Dec 25 2014

Io Saturnalia

Seasons Greetings, Happy Holidays, Happy Festivus, Have a wonderful Winter Solstice, and Merry Christmas.

This is the time of year that many cultures in the northern hemisphere celebrate the return of the sun, celebrate family and life while facing the long dark of winter, and engage in superstitious rituals to help them survive the cold and hunger that mark that season. All of that is the real reason for the season.

In western culture the celebration has been largely “Christianized” into the holiday of Christmas, but the secular aspects of Christmas, from gift giving to the Christmas tree, all have non-Christian origins.

For me, though, it all doesn’t matter. It’s a great time of year to take a break from the usual grind and spend time with family and friends, reminding everyone how much we mean to each other. In the darkest part of the year (again, with apologies to my southern hemisphere friends) we spread a little light and warmth to those in our lives.

It doesn’t matter if we celebrate Saturnalia, like the Romans, or Christmas, or any other cultural version of the holiday. Many of our cultural traditions and language have religious or superstitious roots. We can enjoy the positive cultural aspects of such things without adhering to the supernatural beliefs in which they have been embedded.

Tim Minchin says it best in his song White Wine in the Sun. Yes, Christmas is a flawed holiday, but so what. It’s still nice.

George Hrab expresses the same sentiment in his song, I Don’t Believe in Christmas (but I love it anyway).

What these songs are expressing is something that skeptics and atheists sometimes struggle with, both in their own feelings and the way they are perceived by others. We reject superstition and supernaturalism. The lyrics of some popular Christmas songs don’t express our beliefs (as Tim Minchin says, they can be “dodgy”). But we do identify with the feelings – we love the feeling of family, community, giving, and celebrating what all that means in our lives.

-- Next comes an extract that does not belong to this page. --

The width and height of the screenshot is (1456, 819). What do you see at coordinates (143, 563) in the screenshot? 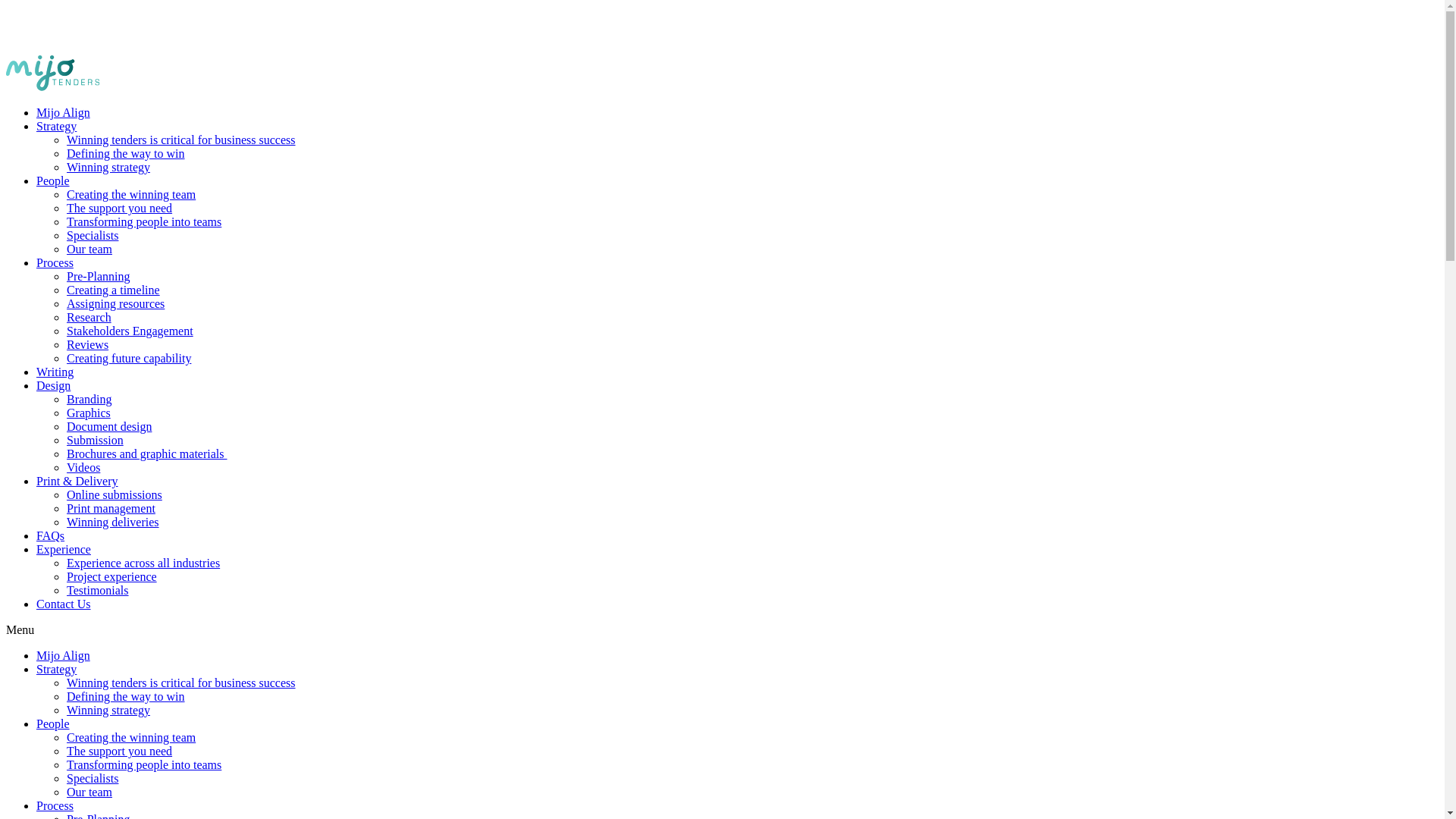
I see `'Experience across all industries'` at bounding box center [143, 563].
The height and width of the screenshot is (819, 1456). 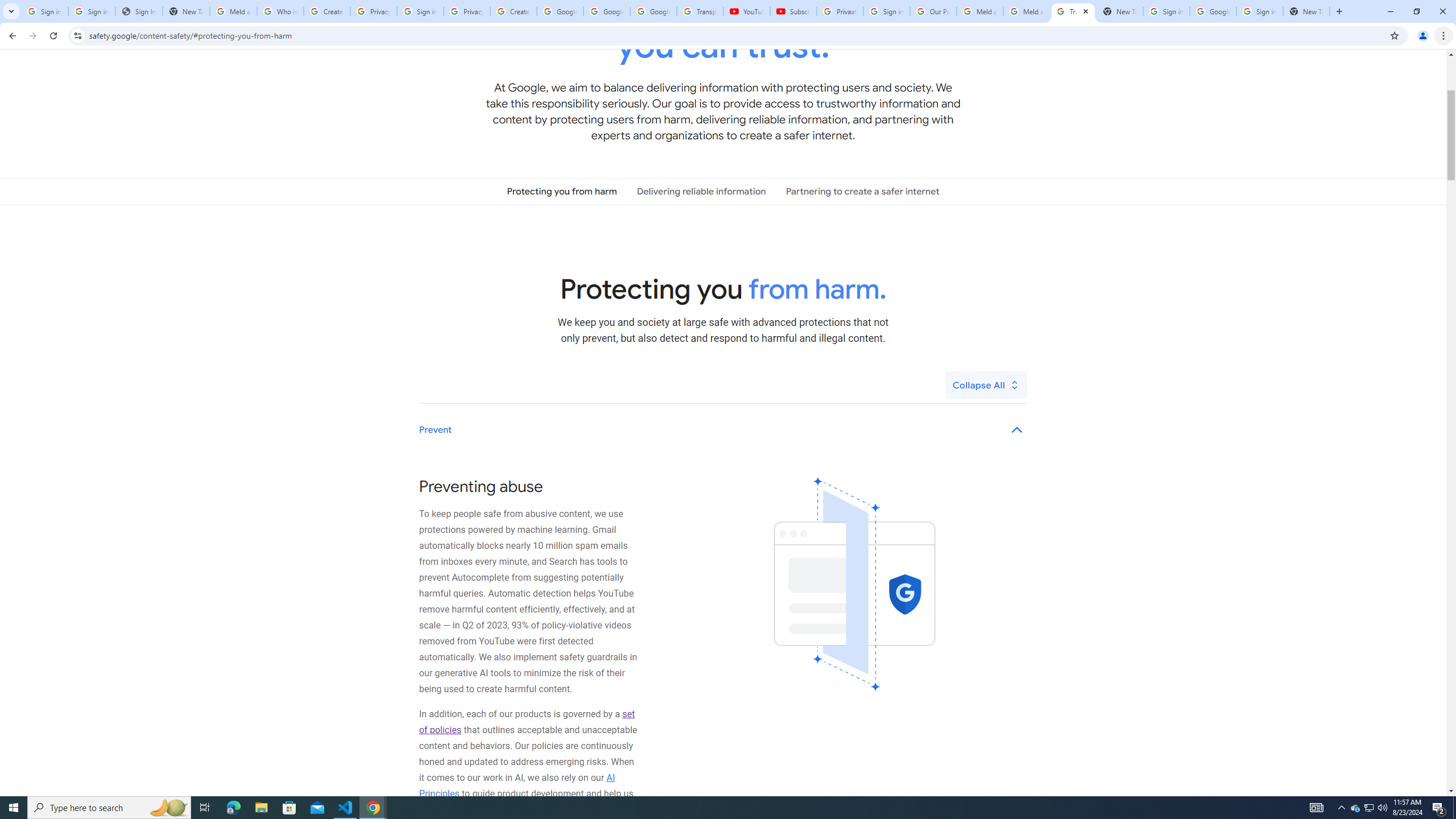 What do you see at coordinates (526, 721) in the screenshot?
I see `'set of policies'` at bounding box center [526, 721].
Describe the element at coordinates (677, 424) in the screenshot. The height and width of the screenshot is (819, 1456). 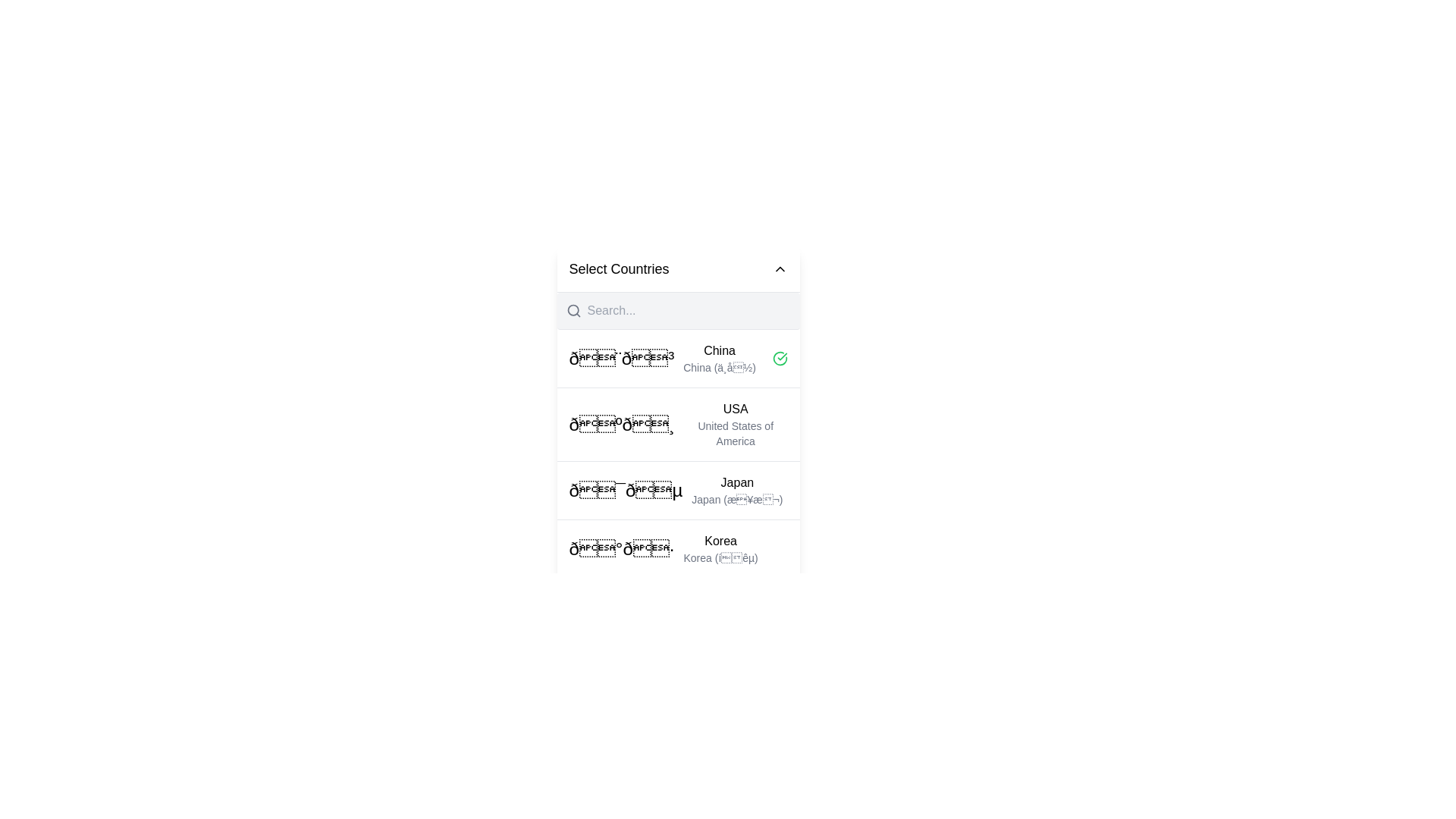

So what do we do? I know many non-believers who are conflicted, and search for secular means of celebrating the holiday, which is fine. I don’t feel the need to purge the holiday of all its superstitious trappings, however. It’s part of our history.

Every culture has turned the mid-winter festival into what they want and what they need, transforming it to fit their cultural narrative. Secularists can do the same. The core of the holiday is always the same – a celebration of the best aspects of being human.

So Merry Christmas, everyone. Now stop reading this blog and go spend some time with the people you care about.